## Begin ROWS
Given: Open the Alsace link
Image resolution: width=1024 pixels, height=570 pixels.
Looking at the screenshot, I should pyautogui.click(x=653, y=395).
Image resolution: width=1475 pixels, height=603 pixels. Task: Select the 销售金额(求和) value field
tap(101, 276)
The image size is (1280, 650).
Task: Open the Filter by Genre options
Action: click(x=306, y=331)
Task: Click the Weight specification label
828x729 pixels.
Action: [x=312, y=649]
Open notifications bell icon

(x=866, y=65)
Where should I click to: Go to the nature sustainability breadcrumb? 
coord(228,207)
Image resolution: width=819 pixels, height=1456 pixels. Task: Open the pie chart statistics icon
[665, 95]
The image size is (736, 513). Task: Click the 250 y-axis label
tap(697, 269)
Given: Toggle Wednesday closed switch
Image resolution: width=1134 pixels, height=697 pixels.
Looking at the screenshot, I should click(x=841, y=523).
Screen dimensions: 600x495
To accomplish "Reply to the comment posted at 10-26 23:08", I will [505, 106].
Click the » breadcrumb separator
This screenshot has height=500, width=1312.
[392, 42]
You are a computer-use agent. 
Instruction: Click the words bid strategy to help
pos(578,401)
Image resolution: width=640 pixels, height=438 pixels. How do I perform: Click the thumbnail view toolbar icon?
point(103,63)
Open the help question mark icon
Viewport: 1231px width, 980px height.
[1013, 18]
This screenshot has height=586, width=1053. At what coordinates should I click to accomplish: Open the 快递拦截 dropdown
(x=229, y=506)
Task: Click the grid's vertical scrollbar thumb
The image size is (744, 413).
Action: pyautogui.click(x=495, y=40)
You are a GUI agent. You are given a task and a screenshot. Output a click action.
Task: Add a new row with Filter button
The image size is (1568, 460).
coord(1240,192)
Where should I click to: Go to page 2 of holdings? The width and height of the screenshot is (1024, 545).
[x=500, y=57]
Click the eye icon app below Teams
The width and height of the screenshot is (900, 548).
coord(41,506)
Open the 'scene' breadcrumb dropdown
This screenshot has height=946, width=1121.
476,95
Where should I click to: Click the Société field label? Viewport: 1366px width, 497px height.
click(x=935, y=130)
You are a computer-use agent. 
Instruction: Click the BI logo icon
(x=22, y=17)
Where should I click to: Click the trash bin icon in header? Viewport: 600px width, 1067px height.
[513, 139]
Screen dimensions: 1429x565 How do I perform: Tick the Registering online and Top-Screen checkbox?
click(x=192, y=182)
## End ROWS
# EXERCISE BRIEF
Duplicate the lines above, starting at the line that has "Screen dimensions: 600x495" and stopping after the line that has "Action: pyautogui.click(x=495, y=40)".

# WRITTEN SOLUTION
Screen dimensions: 600x495
To accomplish "Reply to the comment posted at 10-26 23:08", I will [505, 106].
Click the » breadcrumb separator
This screenshot has height=500, width=1312.
[392, 42]
You are a computer-use agent. 
Instruction: Click the words bid strategy to help
pos(578,401)
Image resolution: width=640 pixels, height=438 pixels. How do I perform: Click the thumbnail view toolbar icon?
point(103,63)
Open the help question mark icon
Viewport: 1231px width, 980px height.
[1013, 18]
This screenshot has height=586, width=1053. At what coordinates should I click to accomplish: Open the 快递拦截 dropdown
(x=229, y=506)
Task: Click the grid's vertical scrollbar thumb
The image size is (744, 413).
Action: pyautogui.click(x=495, y=40)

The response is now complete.